Since its completion earlier this year, the film has been used in universities, professional forums and care facilities around the world to educate people on best-practice care.

“The beautiful thing about this film is that the creative process was very organic. There was no script, no marketing department, no one telling me what message to push. I was free to capture and present everything just as I saw it,” said Ms Maunder.

The 16 minute film was shot almost entirely in one day, and features interviews with staff and residents, along with photographs and video footage of the day-to-day life of residents at Starrett Lodge. Activities featured include intergenerational and music programs, a karaoke night and a family fun day complete with farm animals.

American sociologist and social photographer, Professor Cathy Greenblat, co-producedFinding the Why and provided all of the professional still images that feature throughout the film.

“People living with dementia may not later remember the details of an activity but through their mood and behaviour we can often observe that they are aware they have had a joyous experience,” Dr Greenblat explained.

Starrett Lodge also supplied photos and videos of residents ticking items off their bucket lists, like Allen Rigby ‘soaring’ as he skydives.

“Allen is 86, he was in the Second World War, and that was his wish (to go skydiving). He had the capacity to make that decision so we enabled him to go and make that parachute jump.

“One of the (negative) things in aged care is that people are risk averse. Even to come into a beautiful environment like (Starrett Lodge’s dementia-friendly garden) people think it’s dangerous because someone might fall over and you can’t see them.
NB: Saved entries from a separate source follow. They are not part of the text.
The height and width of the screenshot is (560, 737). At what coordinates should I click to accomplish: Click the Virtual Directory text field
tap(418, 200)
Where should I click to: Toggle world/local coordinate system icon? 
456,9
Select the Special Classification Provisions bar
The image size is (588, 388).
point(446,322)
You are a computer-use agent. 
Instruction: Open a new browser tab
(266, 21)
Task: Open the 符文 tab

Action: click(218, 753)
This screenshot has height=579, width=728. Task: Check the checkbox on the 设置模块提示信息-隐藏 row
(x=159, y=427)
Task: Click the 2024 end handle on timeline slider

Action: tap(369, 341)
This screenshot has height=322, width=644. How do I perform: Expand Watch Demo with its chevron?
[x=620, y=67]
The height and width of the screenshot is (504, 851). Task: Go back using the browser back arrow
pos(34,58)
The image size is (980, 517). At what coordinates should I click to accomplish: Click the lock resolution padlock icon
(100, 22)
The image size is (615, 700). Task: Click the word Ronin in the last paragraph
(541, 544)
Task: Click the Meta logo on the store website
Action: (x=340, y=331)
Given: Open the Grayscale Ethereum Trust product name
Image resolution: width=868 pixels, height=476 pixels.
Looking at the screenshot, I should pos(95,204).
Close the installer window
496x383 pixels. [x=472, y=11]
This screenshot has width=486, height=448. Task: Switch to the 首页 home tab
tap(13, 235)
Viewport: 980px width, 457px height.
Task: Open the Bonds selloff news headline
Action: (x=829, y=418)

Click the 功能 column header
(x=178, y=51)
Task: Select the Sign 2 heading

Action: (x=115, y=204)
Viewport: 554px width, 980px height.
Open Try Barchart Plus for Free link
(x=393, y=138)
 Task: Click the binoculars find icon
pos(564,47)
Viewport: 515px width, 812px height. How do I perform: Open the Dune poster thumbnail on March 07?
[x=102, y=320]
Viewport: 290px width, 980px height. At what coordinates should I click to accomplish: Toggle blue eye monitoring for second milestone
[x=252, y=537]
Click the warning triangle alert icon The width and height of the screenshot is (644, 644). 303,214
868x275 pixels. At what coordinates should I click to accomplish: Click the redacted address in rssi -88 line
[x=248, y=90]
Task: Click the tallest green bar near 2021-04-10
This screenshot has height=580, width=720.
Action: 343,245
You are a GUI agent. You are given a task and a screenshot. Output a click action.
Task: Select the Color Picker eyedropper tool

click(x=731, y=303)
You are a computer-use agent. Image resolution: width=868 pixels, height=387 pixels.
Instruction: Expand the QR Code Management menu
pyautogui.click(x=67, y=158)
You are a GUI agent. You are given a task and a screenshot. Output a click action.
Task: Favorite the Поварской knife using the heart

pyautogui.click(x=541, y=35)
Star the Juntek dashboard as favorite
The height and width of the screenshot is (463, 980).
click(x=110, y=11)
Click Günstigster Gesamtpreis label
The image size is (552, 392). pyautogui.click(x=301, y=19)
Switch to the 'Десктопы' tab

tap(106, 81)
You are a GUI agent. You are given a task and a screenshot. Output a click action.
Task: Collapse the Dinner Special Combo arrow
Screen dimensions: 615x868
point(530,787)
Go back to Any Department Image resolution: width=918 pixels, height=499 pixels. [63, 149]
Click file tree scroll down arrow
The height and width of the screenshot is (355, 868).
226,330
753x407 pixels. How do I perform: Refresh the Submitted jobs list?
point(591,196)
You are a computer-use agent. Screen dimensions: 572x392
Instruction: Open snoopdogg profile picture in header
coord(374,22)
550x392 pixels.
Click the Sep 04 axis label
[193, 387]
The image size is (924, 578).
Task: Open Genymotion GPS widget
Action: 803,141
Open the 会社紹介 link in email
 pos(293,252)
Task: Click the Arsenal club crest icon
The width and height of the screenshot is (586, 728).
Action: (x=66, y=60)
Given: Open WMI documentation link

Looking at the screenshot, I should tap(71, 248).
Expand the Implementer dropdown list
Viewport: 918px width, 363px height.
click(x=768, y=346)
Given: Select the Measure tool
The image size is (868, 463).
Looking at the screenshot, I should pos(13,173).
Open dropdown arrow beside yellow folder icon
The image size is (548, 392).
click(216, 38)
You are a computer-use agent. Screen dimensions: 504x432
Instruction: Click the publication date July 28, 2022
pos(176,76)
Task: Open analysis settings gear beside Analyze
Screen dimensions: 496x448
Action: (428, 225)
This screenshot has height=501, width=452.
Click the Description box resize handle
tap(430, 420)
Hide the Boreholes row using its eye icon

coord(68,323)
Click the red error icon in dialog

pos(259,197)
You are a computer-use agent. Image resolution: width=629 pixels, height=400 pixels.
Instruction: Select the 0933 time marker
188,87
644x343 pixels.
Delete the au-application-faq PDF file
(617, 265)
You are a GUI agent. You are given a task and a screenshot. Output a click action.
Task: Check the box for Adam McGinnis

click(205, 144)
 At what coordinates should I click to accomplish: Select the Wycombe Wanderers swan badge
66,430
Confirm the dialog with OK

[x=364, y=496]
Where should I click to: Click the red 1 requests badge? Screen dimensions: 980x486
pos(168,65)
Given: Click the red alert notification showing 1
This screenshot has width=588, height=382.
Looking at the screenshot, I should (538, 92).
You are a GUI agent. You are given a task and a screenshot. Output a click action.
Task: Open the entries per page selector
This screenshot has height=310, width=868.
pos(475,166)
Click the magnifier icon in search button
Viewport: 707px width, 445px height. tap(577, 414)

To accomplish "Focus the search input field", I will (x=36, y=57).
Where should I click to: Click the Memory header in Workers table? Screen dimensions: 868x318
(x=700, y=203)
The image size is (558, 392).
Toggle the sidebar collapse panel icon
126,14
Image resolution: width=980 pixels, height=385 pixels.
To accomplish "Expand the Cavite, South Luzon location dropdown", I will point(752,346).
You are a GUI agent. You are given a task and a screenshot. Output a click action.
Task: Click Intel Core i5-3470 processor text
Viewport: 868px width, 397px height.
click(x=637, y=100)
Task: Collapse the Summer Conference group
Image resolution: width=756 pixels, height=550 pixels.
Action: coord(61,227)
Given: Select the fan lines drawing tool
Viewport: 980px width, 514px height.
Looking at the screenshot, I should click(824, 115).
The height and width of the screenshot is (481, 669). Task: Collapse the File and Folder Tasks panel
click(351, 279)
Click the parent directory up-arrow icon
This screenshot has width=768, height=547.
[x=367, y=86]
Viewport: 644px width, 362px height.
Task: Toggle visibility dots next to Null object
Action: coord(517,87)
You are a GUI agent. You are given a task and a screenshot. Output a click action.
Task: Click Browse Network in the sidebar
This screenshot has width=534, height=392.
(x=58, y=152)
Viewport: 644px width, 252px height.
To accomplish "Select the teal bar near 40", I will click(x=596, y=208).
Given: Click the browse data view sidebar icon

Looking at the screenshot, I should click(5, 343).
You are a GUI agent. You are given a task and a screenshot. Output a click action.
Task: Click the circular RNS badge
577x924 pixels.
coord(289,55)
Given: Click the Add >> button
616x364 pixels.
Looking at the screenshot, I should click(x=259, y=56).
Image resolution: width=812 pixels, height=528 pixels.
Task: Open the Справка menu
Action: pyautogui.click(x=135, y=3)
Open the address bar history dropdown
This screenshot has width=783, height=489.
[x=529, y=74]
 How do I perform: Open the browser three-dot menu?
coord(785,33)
But it’s better than sitting inside all day and not having a reason to live. Risk is a normal part of life,” said Mr McDonnell.

Alzheimer’s Australia Vic, which supported Ms Maunder’s 2013 documentary Love, Loss and Laughter: Living with Dementia, remains a strong supporter of her work.

“Life doesn’t stop with a diagnosis of dementia,” said Maree McCabe, CEO, Alzheimer’s Australia Vic. “This is a wonderful film and will help to share the message globally that people living with dementia continue to have needs around social interaction and engagement, just as we all do.”

“It’s my hope that through this film people can see a unique, compassionate and positive portrayal of people living with dementia,” Ms Maunder said.

To view the film go to

Details of the 2014-2015 screening dates around Australia will be published on the Reel Health website when available.

The footage from this film, along with Ms Maunder’s footage from Arcare’s Helensvale Community in Brisbane and other communities in the USA and Canada, will form part of Dr Greenblat’s upcoming multimedia project, ‘Side by Side: Love and Joy in Long Term Dementia Care’, which will showcase inspirational dementia care from around the world.